**DATASET CONTENT**

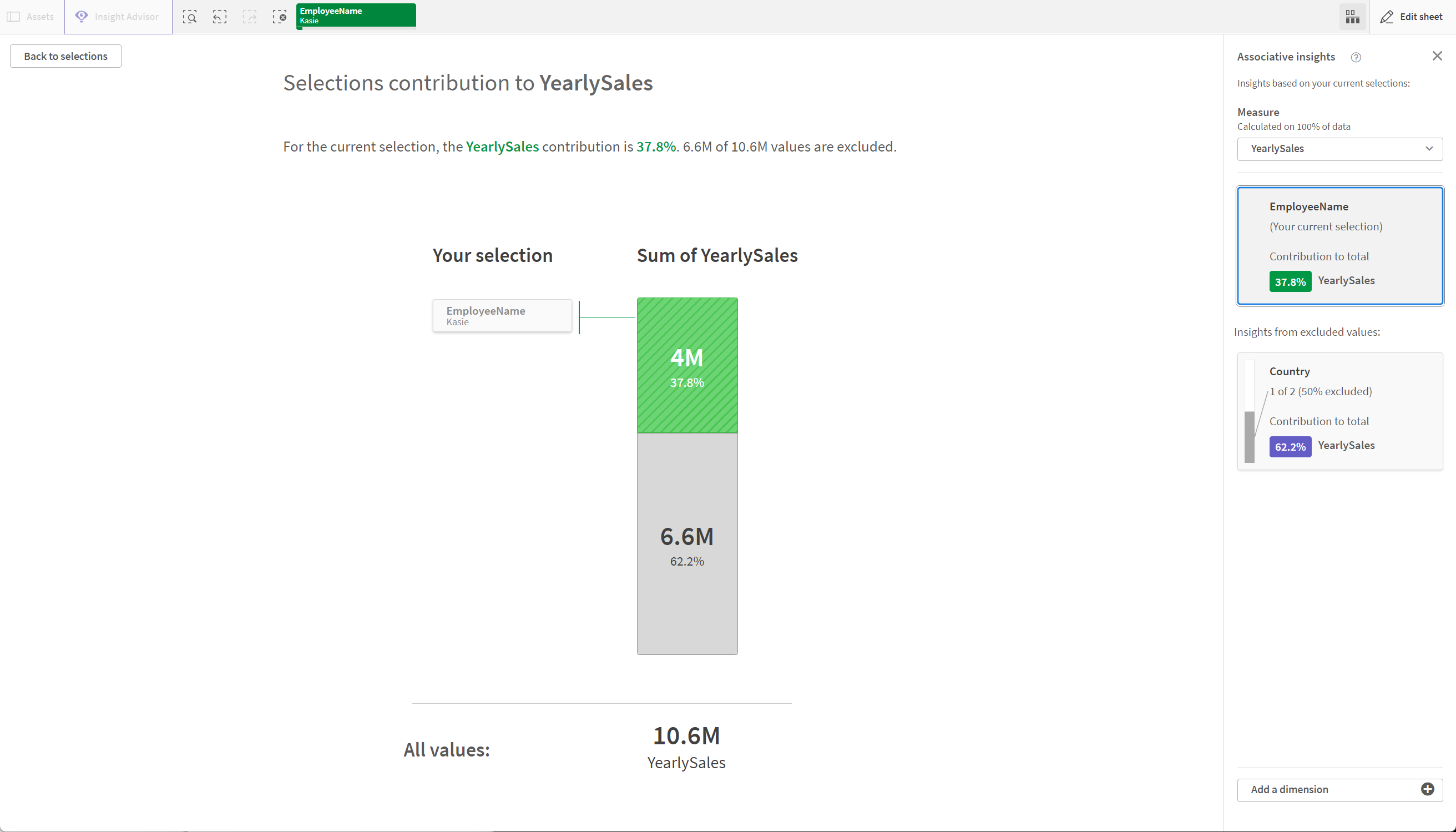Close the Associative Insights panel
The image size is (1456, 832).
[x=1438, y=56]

---

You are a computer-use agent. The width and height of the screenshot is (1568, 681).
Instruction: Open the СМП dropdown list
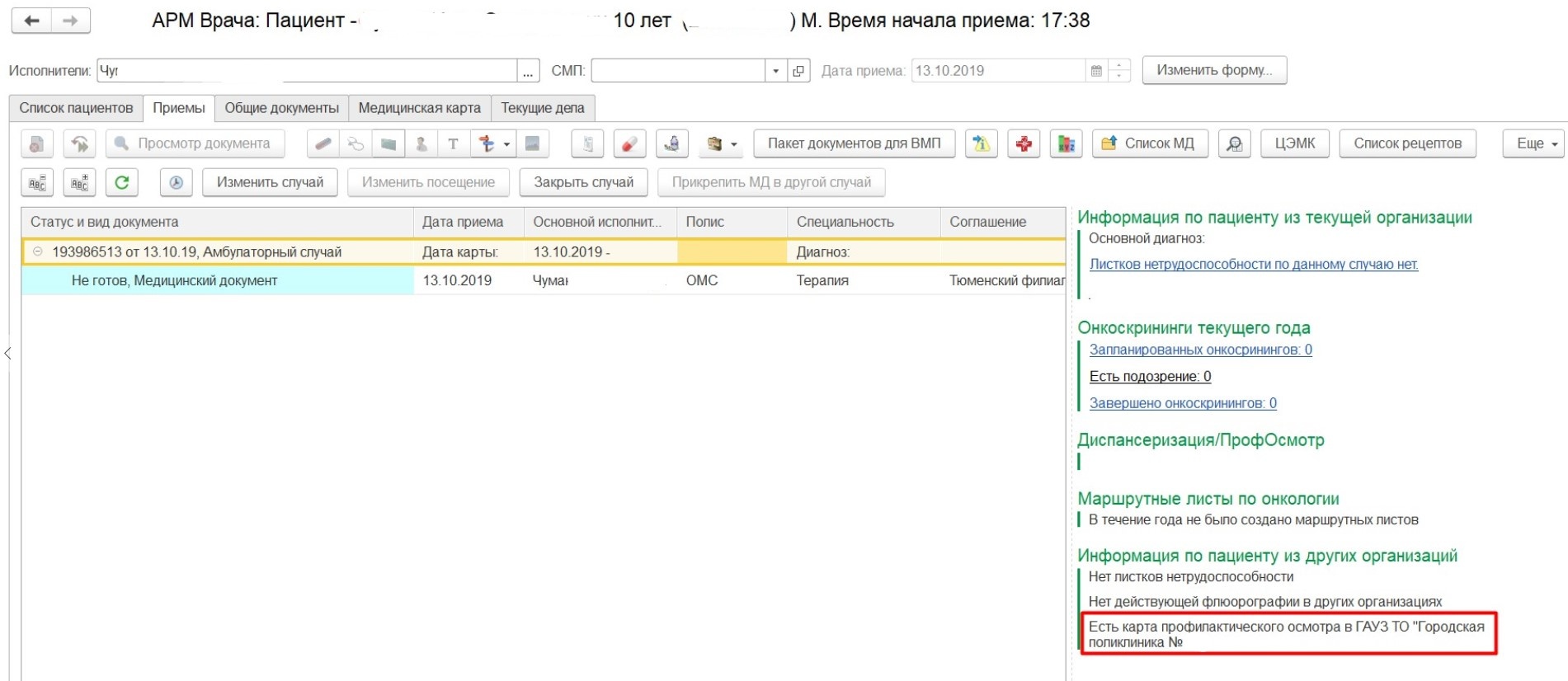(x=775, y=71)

**WHAT NEEDS TO BE DONE**
What are the lines of this listing, starting at the one containing "Close the Associative Insights panel" and ending at the one containing "[x=1438, y=56]", given as a JSON list of strings with one string per line, blank lines dropped and pictures left out?

**PROBLEM SOLUTION**
[
  "Close the Associative Insights panel",
  "The image size is (1456, 832).",
  "[x=1438, y=56]"
]